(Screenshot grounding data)
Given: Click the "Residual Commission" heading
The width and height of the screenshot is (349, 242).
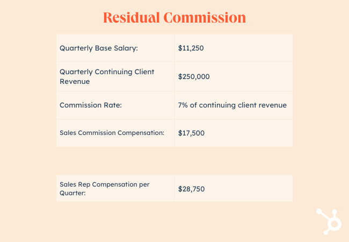Looking at the screenshot, I should click(174, 17).
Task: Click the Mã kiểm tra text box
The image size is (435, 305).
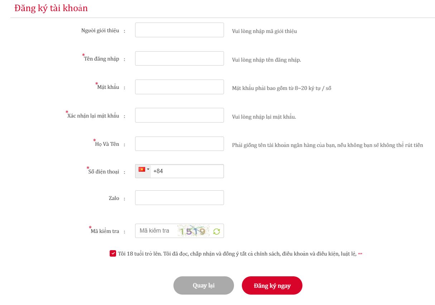Action: (x=156, y=231)
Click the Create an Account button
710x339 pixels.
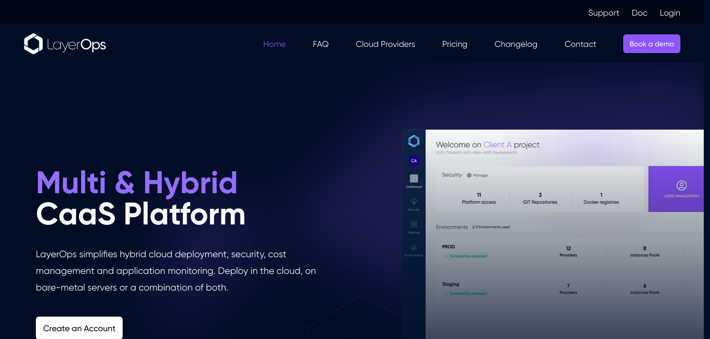(x=79, y=328)
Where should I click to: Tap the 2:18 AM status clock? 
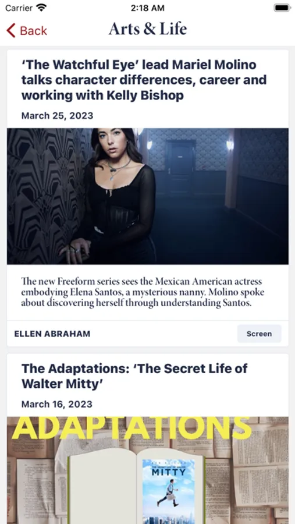tap(147, 8)
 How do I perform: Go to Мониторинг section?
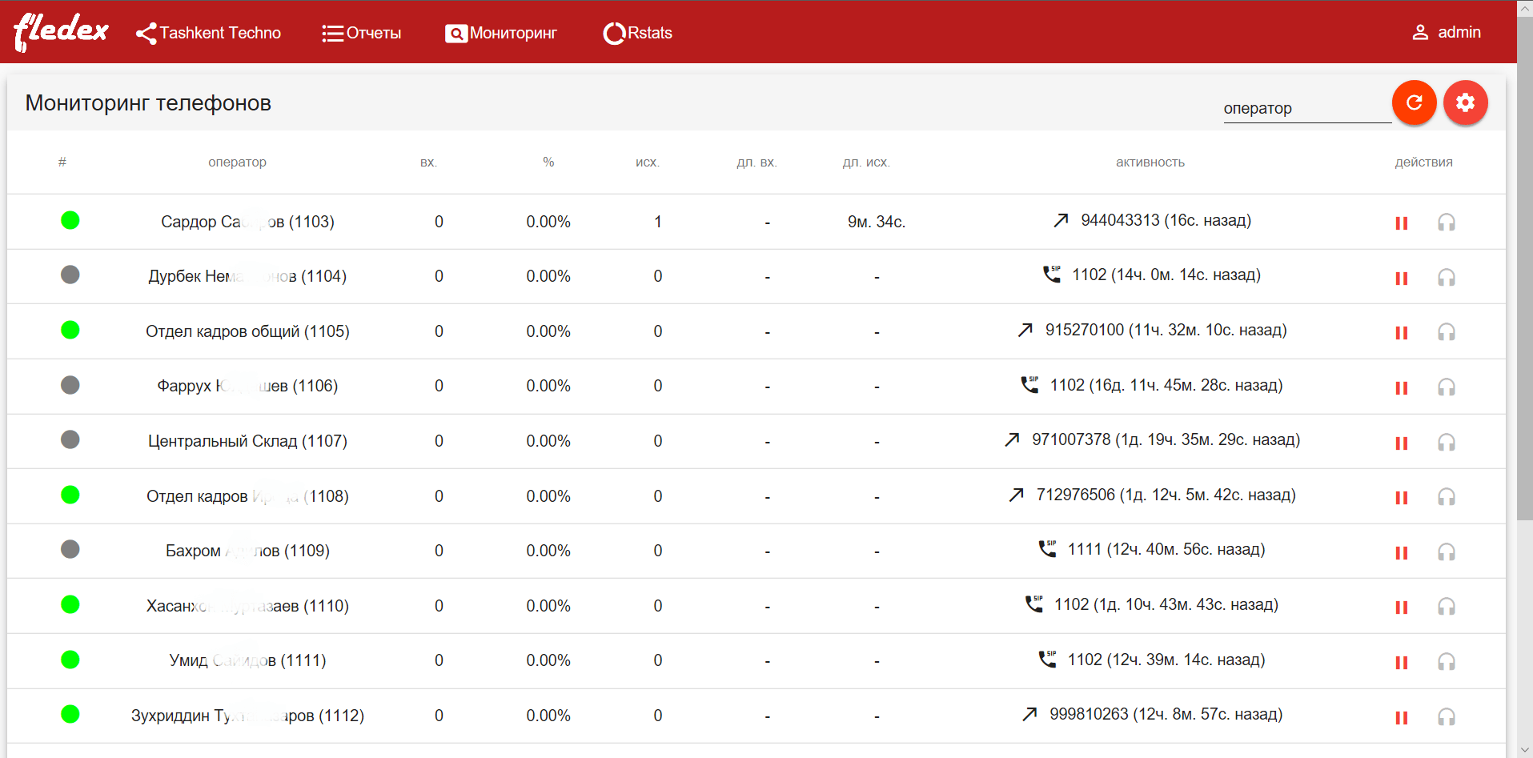click(x=501, y=33)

Aim of the task.
Every entry above is to be set down exactly; the pictures are to be left out.

Task solution.
Given: Click the "Residual Commission" heading
The width and height of the screenshot is (349, 242).
Looking at the screenshot, I should click(174, 17).
Task: Click the Mã kiểm tra text box
The image size is (435, 305).
Action: (x=156, y=231)
Click the Create an Account button
710x339 pixels.
(x=79, y=328)
Where should I click to: Tap the 2:18 AM status clock? 
tap(147, 8)
 How do I perform: Go to Мониторинг section?
click(x=501, y=33)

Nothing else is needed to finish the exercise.